(STORED DATA Opens)

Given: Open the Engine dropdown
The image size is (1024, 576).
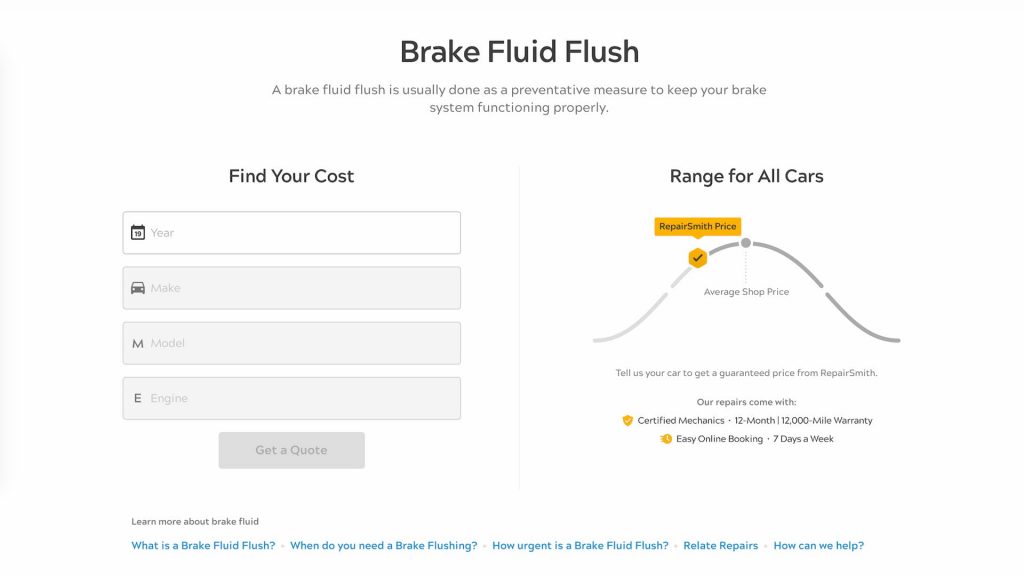Looking at the screenshot, I should pos(291,397).
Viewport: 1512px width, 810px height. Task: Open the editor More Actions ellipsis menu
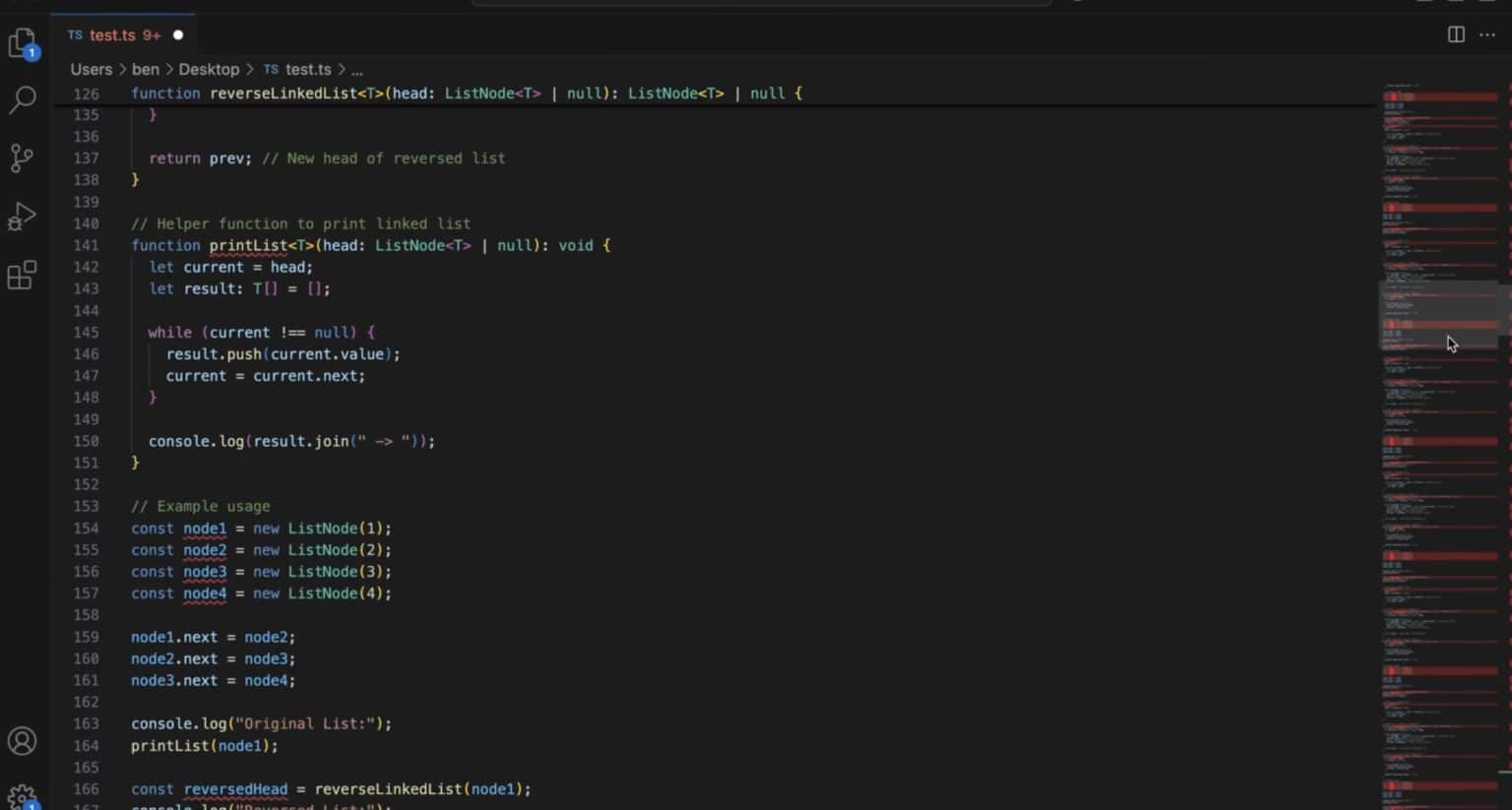pyautogui.click(x=1487, y=33)
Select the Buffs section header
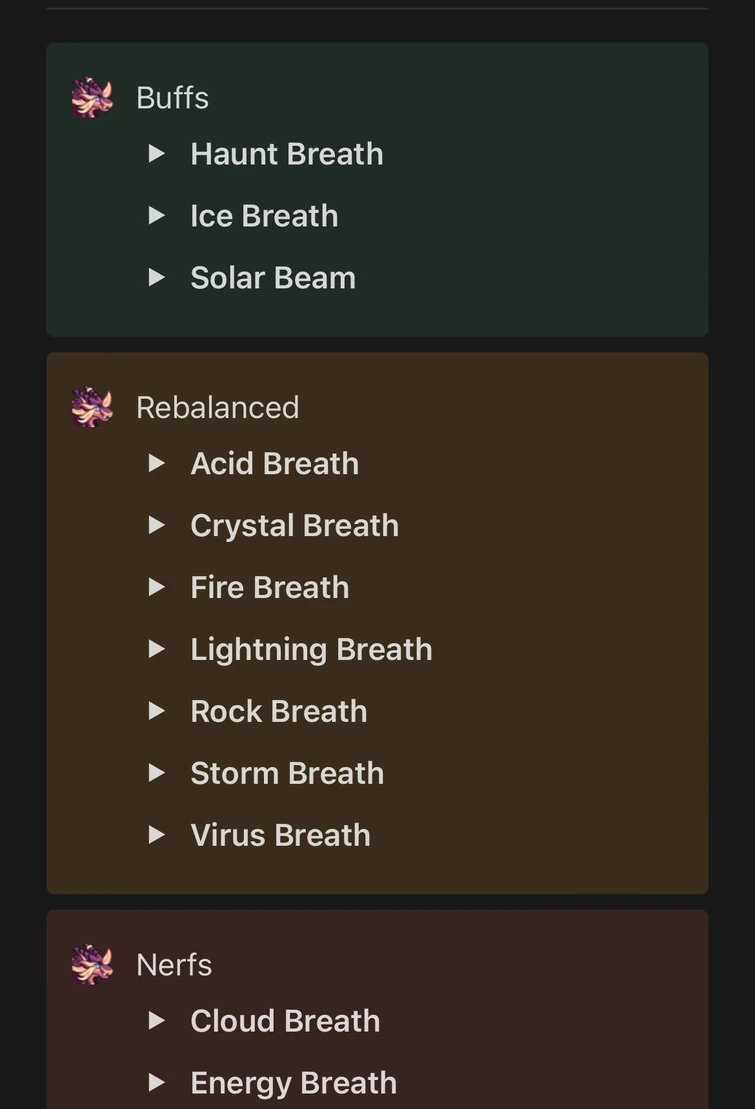The width and height of the screenshot is (755, 1109). [x=171, y=97]
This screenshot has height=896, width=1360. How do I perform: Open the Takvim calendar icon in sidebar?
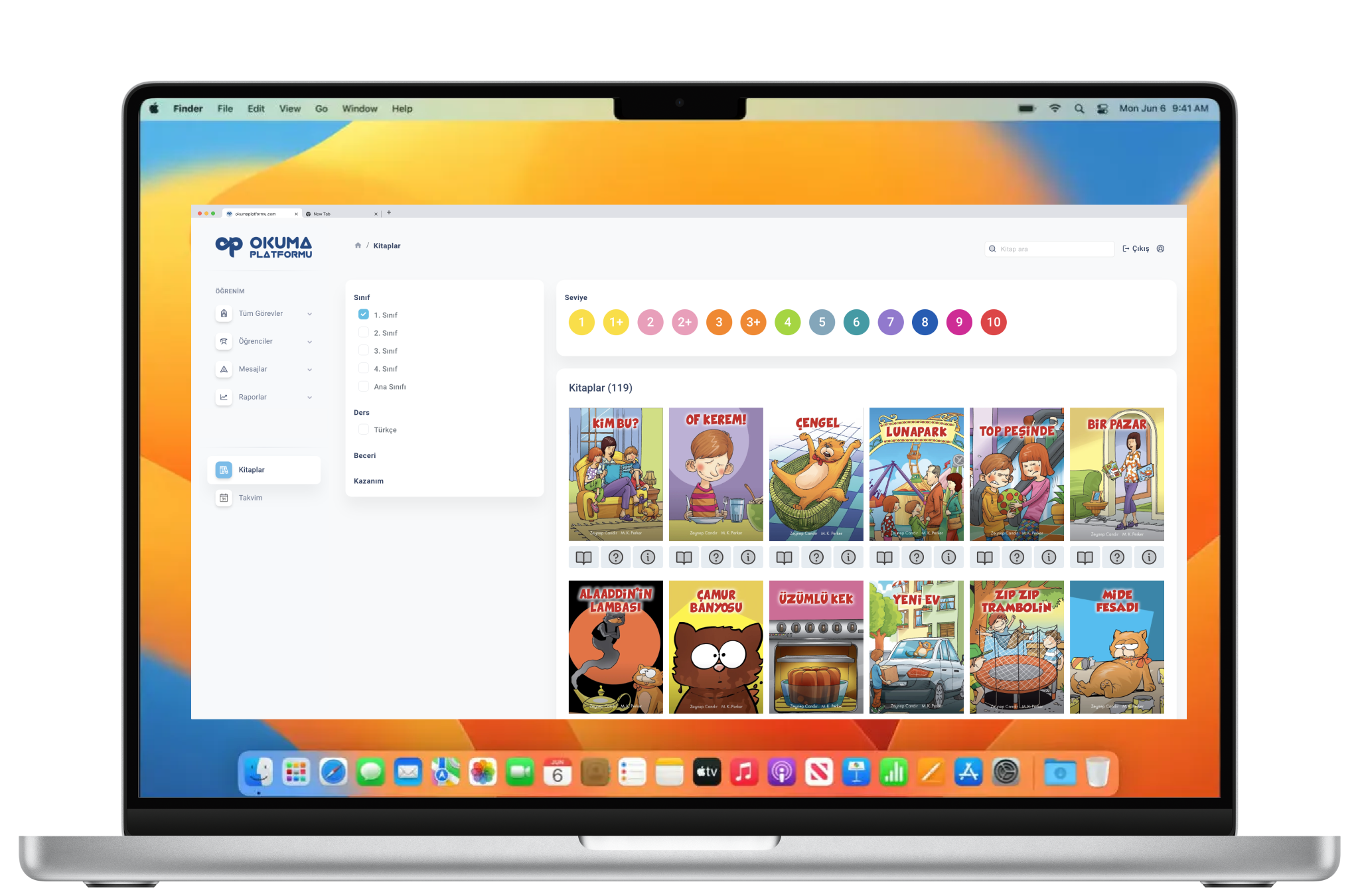point(224,498)
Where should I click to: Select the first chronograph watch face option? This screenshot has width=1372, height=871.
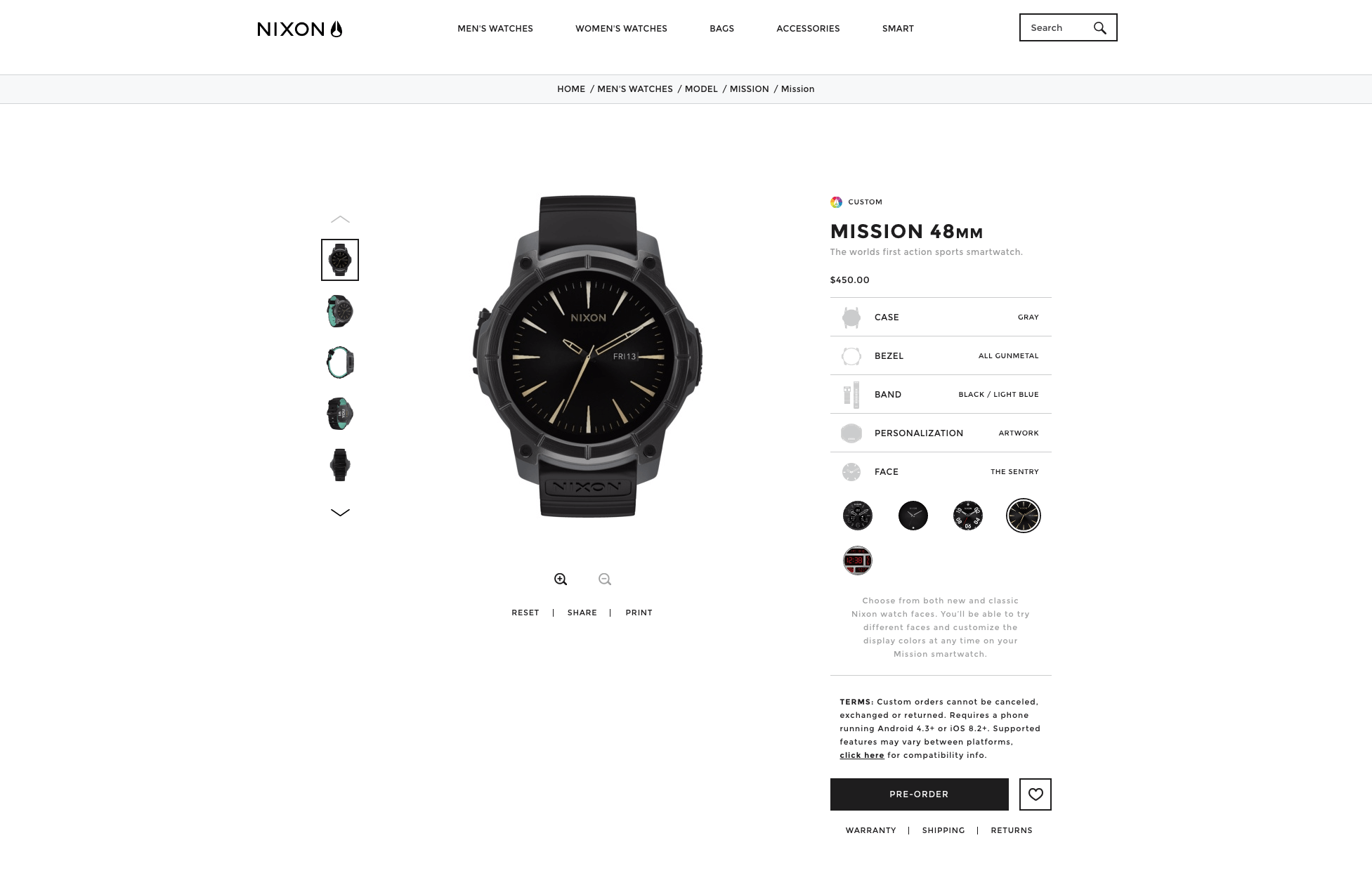pos(857,516)
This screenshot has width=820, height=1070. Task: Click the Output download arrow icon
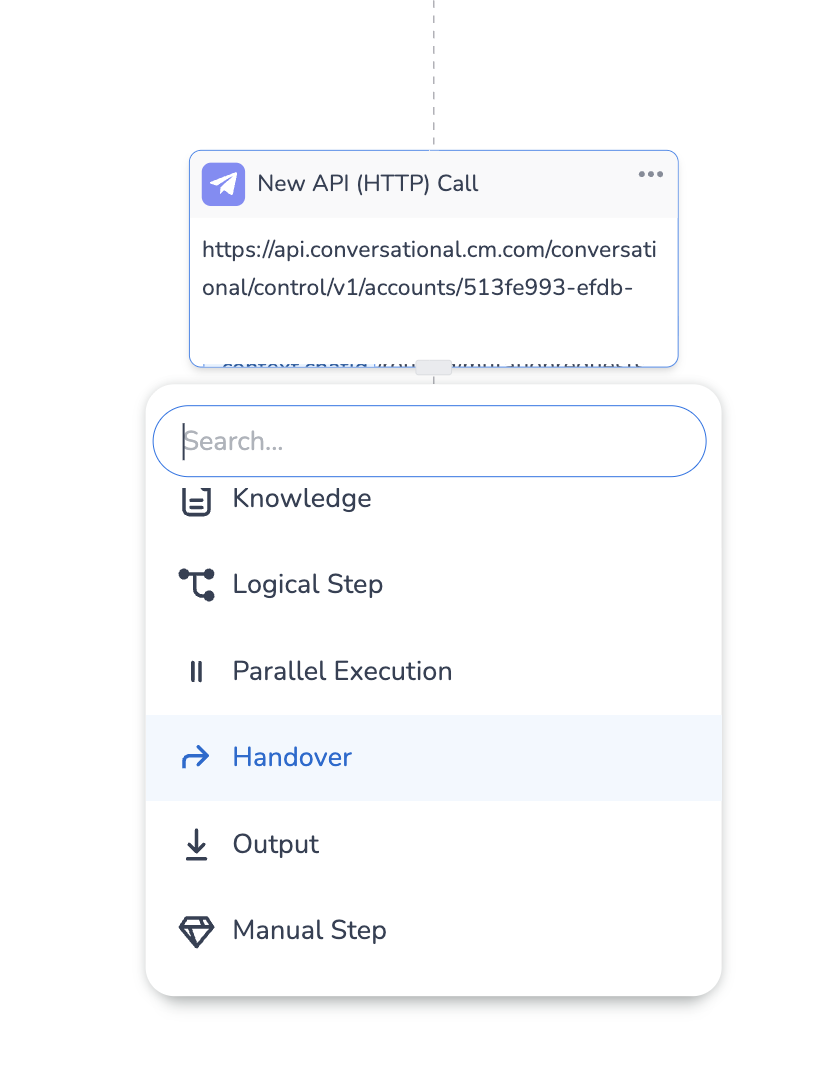tap(196, 845)
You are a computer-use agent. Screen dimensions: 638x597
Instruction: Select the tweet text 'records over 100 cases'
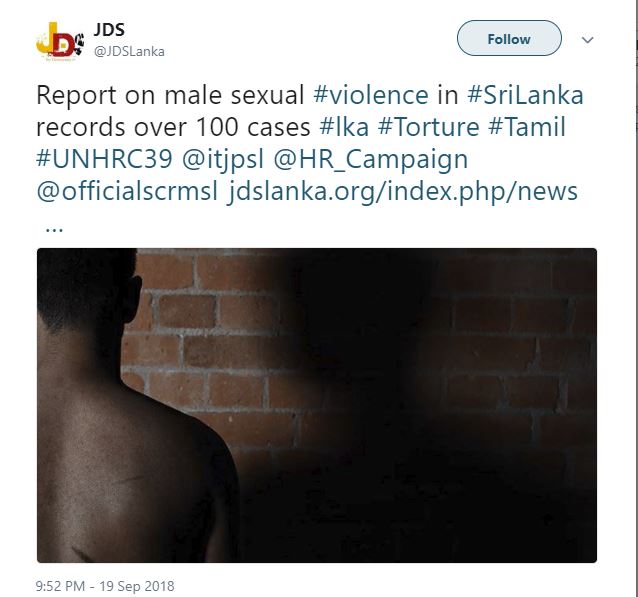pyautogui.click(x=173, y=127)
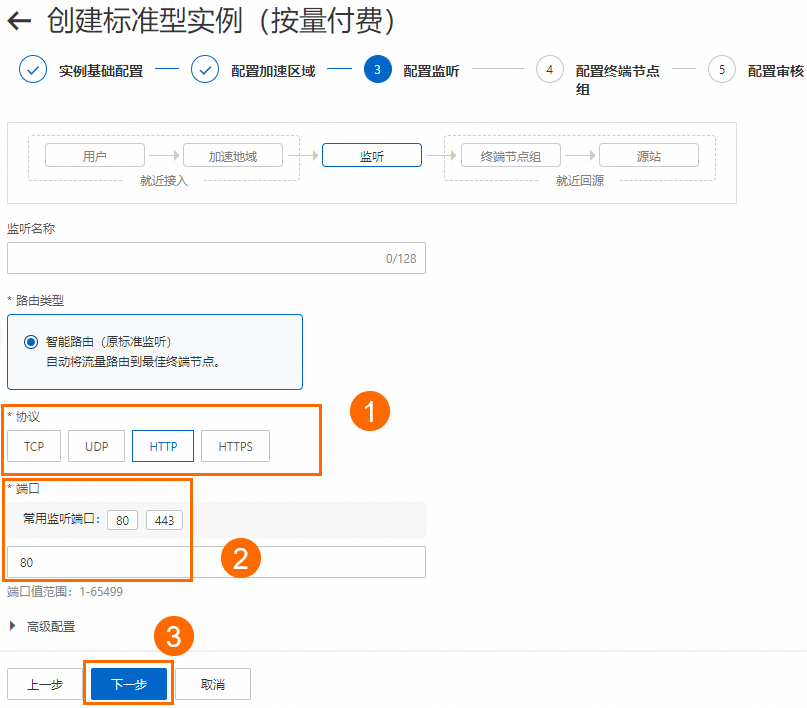This screenshot has width=807, height=708.
Task: Switch protocol to TCP
Action: 33,447
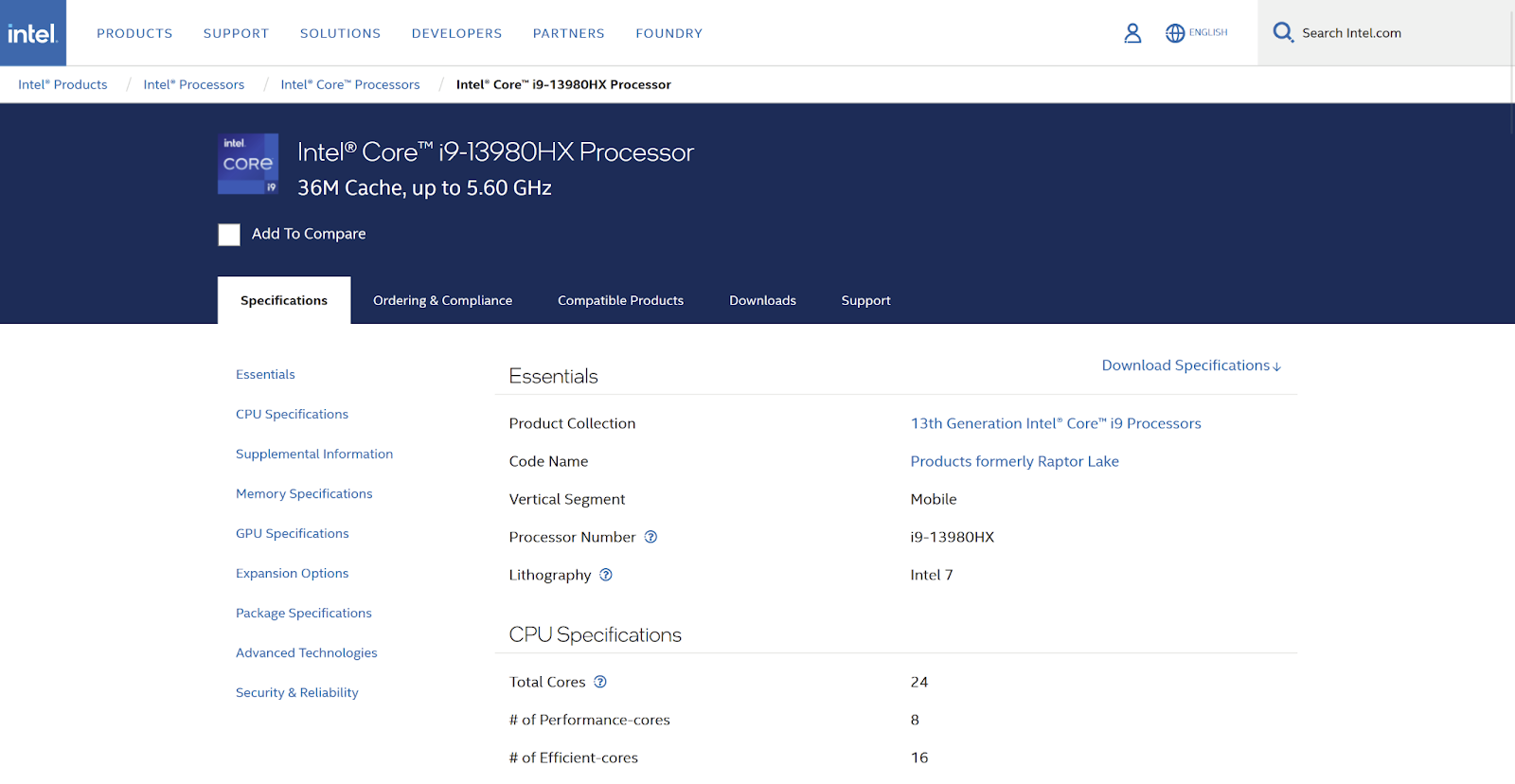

(STORED DATA Closes)

**REQUIRED ACTION:** A word-for-word copy is required of the lines above from the line with "This screenshot has width=820, height=1070." through the last line of the data; no other lines and no pictures belong in it.

**OUTPUT BELOW:**
This screenshot has width=820, height=1070. Task: Click the Output download arrow icon
tap(196, 845)
You are a computer-use agent. Screen dimensions: 638x597
Instruction: Select the tweet text 'records over 100 cases'
pyautogui.click(x=173, y=127)
This screenshot has width=807, height=708.
Task: Switch protocol to TCP
Action: 33,447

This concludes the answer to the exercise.